**YOUR TASK:** Copy out the full set of records. Keep every word the same.

*** DATA TO EXAMINE Section Begins ***

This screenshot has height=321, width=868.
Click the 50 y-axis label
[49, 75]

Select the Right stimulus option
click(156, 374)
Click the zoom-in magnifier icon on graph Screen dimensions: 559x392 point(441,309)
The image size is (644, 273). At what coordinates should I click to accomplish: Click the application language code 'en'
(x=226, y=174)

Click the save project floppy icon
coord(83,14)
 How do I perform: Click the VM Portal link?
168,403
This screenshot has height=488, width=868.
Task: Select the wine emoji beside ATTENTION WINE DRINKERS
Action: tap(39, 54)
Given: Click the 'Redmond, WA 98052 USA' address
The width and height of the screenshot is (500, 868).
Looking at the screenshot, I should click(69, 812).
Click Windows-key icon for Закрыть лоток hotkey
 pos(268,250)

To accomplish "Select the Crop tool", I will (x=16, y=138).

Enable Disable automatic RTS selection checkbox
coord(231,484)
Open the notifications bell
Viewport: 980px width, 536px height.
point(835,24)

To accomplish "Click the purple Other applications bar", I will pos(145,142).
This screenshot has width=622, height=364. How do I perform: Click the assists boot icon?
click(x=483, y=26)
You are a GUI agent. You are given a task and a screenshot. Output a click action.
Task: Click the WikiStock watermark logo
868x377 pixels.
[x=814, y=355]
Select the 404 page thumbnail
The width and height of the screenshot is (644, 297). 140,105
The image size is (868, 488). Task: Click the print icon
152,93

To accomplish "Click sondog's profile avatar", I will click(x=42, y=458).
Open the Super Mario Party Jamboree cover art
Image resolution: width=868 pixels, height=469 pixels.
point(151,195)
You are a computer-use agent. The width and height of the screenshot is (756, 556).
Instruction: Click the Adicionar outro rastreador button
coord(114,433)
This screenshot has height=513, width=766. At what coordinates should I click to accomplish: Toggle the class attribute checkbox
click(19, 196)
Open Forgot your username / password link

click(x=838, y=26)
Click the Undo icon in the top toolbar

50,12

*** DATA TO EXAMINE Section Ends ***

**OUTPUT:**
This screenshot has height=321, width=868.
Click the 50 y-axis label
[49, 75]

Select the Right stimulus option
click(156, 374)
Click the zoom-in magnifier icon on graph Screen dimensions: 559x392 point(441,309)
The image size is (644, 273). At what coordinates should I click to accomplish: Click the application language code 'en'
(x=226, y=174)

Click the save project floppy icon
coord(83,14)
 How do I perform: Click the VM Portal link?
168,403
This screenshot has height=488, width=868.
Task: Select the wine emoji beside ATTENTION WINE DRINKERS
Action: tap(39, 54)
Given: Click the 'Redmond, WA 98052 USA' address
The width and height of the screenshot is (500, 868).
Looking at the screenshot, I should click(69, 812).
Click Windows-key icon for Закрыть лоток hotkey
 pos(268,250)

To accomplish "Select the Crop tool", I will (x=16, y=138).

Enable Disable automatic RTS selection checkbox
coord(231,484)
Open the notifications bell
Viewport: 980px width, 536px height.
point(835,24)

To accomplish "Click the purple Other applications bar", I will pos(145,142).
This screenshot has width=622, height=364. How do I perform: Click the assists boot icon?
click(x=483, y=26)
You are a GUI agent. You are given a task and a screenshot. Output a click action.
Task: Click the WikiStock watermark logo
868x377 pixels.
[x=814, y=355]
Select the 404 page thumbnail
The width and height of the screenshot is (644, 297). 140,105
The image size is (868, 488). Task: Click the print icon
152,93

To accomplish "Click sondog's profile avatar", I will click(x=42, y=458).
Open the Super Mario Party Jamboree cover art
Image resolution: width=868 pixels, height=469 pixels.
point(151,195)
You are a computer-use agent. The width and height of the screenshot is (756, 556).
Instruction: Click the Adicionar outro rastreador button
coord(114,433)
This screenshot has height=513, width=766. At what coordinates should I click to accomplish: Toggle the class attribute checkbox
click(19, 196)
Open Forgot your username / password link

click(x=838, y=26)
Click the Undo icon in the top toolbar

50,12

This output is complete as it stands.